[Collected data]
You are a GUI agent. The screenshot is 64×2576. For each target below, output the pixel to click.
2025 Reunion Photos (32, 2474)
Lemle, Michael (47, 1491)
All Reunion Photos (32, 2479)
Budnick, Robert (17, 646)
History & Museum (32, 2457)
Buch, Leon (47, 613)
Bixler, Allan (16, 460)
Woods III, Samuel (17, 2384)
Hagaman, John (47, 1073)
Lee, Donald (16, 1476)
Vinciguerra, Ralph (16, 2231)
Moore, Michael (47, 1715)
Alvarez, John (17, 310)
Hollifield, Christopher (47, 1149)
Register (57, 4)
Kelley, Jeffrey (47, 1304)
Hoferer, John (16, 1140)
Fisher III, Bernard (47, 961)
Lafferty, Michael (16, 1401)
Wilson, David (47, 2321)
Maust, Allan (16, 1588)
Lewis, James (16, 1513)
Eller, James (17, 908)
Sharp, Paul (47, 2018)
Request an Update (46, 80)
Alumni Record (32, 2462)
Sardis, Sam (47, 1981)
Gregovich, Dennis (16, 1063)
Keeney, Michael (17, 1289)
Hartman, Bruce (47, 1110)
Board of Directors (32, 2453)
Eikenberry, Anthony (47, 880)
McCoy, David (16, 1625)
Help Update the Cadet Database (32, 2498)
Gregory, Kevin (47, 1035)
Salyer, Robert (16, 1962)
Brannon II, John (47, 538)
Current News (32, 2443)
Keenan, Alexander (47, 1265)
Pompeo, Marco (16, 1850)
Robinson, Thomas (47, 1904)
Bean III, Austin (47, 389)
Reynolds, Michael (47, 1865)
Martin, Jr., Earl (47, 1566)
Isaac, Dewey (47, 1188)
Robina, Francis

▸ EXERCISE INSTRUCTIONS:
Transcribe all of the records exactly.

▸ REPLY TO THE TASK:
You are a GUI agent. The screenshot is 64×2576. For each target below, output the pixel to click.
2025 Reunion Photos (32, 2474)
Lemle, Michael (47, 1491)
All Reunion Photos (32, 2479)
Budnick, Robert (17, 646)
History & Museum (32, 2457)
Buch, Leon (47, 613)
Bixler, Allan (16, 460)
Woods III, Samuel (17, 2384)
Hagaman, John (47, 1073)
Lee, Donald (16, 1476)
Vinciguerra, Ralph (16, 2231)
Moore, Michael (47, 1715)
Alvarez, John (17, 310)
Hollifield, Christopher (47, 1149)
Register (57, 4)
Kelley, Jeffrey (47, 1304)
Hoferer, John (16, 1140)
Fisher III, Bernard (47, 961)
Lafferty, Michael (16, 1401)
Wilson, David (47, 2321)
Maust, Allan (16, 1588)
Lewis, James (16, 1513)
Eller, James (17, 908)
Sharp, Paul (47, 2018)
Request an Update (46, 80)
Alumni Record (32, 2462)
Sardis, Sam (47, 1981)
Gregovich, Dennis (16, 1063)
Keeney, Michael (17, 1289)
Hartman, Bruce (47, 1110)
Board of Directors (32, 2453)
Eikenberry, Anthony (47, 880)
McCoy, David (16, 1625)
Help Update the Cadet Database (32, 2498)
Gregory, Kevin (47, 1035)
Salyer, Robert (16, 1962)
Brannon II, John (47, 538)
Current News (32, 2443)
Keenan, Alexander (47, 1265)
Pompeo, Marco (16, 1850)
Robinson, Thomas (47, 1904)
Bean III, Austin (47, 389)
Reynolds, Michael (47, 1865)
Martin, Jr., Earl (47, 1566)
Isaac, Dewey (47, 1188)
Robina, Francis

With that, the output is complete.